### GOAL OF THE EXERCISE
Below are some records; find each line that carries the word "blue" and copy it.

### EXERCISE MATERIALS
· · · ·
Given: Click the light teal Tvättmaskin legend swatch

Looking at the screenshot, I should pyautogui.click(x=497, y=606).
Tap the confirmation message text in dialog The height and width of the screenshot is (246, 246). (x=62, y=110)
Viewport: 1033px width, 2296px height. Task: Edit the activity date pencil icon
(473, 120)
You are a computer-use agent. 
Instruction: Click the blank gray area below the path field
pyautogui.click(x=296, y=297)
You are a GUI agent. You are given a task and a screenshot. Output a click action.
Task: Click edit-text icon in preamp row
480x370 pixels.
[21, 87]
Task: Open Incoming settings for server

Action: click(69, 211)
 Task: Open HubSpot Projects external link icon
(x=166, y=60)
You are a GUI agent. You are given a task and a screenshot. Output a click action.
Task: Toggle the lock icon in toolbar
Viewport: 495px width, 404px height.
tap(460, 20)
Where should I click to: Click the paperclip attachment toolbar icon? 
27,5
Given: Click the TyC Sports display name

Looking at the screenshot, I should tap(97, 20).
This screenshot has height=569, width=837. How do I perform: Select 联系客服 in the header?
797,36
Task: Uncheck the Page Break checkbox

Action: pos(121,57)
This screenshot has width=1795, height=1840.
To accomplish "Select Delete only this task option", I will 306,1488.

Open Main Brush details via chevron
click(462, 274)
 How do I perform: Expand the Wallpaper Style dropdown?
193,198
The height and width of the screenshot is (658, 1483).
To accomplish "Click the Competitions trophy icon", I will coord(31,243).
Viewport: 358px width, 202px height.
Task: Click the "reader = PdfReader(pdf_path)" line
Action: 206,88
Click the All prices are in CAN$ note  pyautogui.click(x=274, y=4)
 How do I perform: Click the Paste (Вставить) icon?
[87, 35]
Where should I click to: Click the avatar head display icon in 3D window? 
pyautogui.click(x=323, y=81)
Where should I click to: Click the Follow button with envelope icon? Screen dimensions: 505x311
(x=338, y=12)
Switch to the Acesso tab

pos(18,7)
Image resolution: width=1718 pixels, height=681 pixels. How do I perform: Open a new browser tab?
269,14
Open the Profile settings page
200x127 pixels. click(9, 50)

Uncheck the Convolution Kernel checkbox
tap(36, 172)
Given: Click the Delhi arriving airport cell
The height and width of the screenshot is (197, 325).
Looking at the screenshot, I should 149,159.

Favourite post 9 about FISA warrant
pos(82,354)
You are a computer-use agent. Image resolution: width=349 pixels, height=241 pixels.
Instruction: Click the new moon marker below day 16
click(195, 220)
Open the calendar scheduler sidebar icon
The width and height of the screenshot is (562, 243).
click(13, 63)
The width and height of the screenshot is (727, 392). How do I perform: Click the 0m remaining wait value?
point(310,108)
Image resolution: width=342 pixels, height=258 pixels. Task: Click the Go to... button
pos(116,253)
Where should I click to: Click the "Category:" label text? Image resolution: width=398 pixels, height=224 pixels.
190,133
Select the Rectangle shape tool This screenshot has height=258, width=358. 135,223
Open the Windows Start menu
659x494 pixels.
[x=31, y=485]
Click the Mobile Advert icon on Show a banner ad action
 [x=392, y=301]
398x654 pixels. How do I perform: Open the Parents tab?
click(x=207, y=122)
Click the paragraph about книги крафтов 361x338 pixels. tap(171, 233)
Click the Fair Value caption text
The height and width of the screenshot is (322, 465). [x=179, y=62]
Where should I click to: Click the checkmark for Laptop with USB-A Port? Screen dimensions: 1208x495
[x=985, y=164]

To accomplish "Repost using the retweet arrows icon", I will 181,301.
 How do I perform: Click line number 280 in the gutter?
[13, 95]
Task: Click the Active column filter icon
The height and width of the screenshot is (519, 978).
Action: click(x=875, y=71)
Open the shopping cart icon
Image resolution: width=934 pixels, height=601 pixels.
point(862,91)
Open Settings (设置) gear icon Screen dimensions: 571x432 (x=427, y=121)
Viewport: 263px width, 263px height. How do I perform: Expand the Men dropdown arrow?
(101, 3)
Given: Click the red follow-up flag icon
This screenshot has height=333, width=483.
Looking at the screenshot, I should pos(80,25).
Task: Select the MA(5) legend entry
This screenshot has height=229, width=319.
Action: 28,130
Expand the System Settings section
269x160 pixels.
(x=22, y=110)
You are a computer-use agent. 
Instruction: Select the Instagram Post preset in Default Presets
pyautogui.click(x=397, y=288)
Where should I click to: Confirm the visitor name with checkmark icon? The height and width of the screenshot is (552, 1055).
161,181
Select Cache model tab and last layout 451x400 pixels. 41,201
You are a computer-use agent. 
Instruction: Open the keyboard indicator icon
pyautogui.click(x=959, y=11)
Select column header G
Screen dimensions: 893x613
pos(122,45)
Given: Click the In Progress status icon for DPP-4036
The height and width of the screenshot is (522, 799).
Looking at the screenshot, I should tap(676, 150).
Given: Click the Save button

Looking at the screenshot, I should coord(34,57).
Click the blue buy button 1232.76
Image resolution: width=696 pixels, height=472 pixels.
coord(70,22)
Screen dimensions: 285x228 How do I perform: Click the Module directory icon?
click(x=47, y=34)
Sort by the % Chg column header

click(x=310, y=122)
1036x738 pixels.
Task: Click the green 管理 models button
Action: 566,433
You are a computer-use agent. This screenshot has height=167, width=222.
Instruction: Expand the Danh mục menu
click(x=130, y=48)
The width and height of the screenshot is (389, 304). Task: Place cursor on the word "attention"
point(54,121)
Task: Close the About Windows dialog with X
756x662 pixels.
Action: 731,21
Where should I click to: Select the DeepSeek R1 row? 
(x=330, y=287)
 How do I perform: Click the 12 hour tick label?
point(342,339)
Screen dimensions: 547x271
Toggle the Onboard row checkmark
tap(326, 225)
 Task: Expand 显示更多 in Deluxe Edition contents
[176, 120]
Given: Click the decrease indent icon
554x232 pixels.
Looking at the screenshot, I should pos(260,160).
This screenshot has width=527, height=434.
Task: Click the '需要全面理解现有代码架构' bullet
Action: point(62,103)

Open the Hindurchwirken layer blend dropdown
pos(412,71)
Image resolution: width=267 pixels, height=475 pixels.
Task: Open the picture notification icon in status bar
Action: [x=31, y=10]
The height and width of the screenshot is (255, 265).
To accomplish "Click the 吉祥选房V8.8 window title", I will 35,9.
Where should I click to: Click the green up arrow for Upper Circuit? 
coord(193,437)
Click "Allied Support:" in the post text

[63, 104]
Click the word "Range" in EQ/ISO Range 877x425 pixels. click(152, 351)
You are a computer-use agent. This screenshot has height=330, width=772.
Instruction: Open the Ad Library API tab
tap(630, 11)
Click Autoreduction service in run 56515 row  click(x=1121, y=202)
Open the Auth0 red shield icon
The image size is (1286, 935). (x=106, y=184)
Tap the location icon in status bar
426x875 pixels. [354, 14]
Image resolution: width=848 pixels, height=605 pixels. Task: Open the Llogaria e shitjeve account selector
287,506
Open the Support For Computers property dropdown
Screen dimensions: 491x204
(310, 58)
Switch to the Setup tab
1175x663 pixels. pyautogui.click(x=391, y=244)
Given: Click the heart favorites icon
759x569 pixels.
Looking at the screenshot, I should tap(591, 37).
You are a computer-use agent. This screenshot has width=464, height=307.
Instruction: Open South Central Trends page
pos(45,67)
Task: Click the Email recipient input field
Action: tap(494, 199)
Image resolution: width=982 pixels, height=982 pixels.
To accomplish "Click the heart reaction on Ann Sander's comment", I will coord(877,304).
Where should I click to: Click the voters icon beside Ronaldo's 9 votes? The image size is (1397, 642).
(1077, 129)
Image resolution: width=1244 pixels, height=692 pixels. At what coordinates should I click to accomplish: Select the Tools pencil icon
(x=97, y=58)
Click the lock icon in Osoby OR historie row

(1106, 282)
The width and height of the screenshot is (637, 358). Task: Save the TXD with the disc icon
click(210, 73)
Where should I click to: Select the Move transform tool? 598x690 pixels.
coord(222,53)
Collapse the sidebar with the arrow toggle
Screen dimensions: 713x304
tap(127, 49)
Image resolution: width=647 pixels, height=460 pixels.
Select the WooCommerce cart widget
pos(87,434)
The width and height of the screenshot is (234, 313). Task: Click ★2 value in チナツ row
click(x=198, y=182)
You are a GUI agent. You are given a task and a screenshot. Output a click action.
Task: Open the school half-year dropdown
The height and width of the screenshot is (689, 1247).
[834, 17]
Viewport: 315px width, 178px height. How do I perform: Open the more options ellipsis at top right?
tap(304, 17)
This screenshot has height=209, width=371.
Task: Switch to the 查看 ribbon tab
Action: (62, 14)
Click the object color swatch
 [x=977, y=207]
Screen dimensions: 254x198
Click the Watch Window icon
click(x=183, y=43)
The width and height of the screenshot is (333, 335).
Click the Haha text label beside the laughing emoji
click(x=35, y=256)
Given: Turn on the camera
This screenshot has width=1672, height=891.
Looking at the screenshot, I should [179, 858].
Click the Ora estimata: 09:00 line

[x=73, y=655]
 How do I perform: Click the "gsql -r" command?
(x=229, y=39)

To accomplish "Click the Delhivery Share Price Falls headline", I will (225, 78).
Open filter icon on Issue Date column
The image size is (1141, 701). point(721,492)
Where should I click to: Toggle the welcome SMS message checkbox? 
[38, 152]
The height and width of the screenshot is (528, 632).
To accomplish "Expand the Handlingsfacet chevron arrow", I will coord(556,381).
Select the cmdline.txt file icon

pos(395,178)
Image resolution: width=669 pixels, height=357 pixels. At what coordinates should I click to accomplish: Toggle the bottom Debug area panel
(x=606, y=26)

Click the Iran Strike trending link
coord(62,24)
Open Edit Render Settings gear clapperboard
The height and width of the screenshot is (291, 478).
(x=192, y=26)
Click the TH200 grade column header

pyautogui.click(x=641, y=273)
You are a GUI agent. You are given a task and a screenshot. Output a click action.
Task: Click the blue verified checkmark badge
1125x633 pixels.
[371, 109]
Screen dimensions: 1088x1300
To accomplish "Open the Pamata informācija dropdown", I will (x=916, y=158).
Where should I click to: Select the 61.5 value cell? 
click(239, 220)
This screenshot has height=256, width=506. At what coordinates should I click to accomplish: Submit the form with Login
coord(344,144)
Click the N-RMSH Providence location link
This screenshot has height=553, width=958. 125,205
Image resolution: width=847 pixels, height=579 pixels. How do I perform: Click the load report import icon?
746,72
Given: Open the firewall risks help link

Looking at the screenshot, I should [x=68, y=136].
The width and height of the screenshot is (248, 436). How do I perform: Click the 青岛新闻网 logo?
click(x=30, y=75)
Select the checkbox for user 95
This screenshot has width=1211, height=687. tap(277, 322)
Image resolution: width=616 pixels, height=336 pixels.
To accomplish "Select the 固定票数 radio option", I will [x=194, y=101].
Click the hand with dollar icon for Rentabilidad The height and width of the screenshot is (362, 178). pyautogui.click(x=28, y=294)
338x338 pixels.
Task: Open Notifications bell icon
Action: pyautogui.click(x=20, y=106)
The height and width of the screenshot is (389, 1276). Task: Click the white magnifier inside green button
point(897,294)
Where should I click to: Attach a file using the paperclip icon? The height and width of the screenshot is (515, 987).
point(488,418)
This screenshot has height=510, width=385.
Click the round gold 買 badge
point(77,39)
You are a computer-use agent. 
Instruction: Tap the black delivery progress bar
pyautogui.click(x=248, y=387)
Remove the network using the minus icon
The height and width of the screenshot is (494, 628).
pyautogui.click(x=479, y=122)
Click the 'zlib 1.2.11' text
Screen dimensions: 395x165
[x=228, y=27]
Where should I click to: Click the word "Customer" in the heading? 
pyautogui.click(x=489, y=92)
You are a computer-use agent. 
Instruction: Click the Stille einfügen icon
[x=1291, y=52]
· · · ·
### EXERCISE OUTPUT
Click the blue buy button 1232.76
Task: Click the blue verified checkmark badge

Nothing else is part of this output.